Anybody who's written a function (or sub that takes parameters) in VB5 will have seen that the parameter list pops up automatically when you call it, just like they do for the built in VB functions.

What you may not know however, is how to code functions to pop up lists of values like those popped up by MsgBox for example:

The answer is to use enumeration. Here's a function that I've created to do string comparisons, called StrCompEx. Without going into the details, it is just like the standard StrComp, but has an extra type of comparison (explained in detail in another article). I use enumeration for the comparison type, and for the result returned.
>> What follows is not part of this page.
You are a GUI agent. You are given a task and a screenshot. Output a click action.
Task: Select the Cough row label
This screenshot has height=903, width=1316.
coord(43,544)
The enumerations are defined in the General Declarations section of a module or class:

Option Explicit
'Compare types for StrCompEx
Public Enum eCompareType
    ctBinary = 0
    ctString = 1
    ctIndexNumeric = 2
End Enum

'Compare results for StrCompEx
Public Enum eCompareResult
    crError = -2
    crFirst = -1
    crEqual = 0
    crSecond = 1
End Enum

In the function definition, the compare parameter and the return result are declared as the enumerated types that we have already defined:

Public Function StrCompEx(ByVal sFirst As String, ByVal sSecond As String, _
    Optional ByVal nCompareType As eCompareType = ctBinary) As eCompareResult
    'Function Code goes here

End Function

You can see here, that when I call the function, not only is the parameter list displayed, but also a drop-down list with the allowed values of the enumeration:

Note that I 'dimmed' a variable nResult as the enumeration type returned by the function. When we check for the values of this variable, VB also pops up a drop-down list for us to select from:

In fact, this feature has proved so useful that Microsoft has now included it in the Visual Interdev 6 editor as well.

What all this means of course, is that you'll be able to use the functions you write more easily, over and over again. So start building up that code library!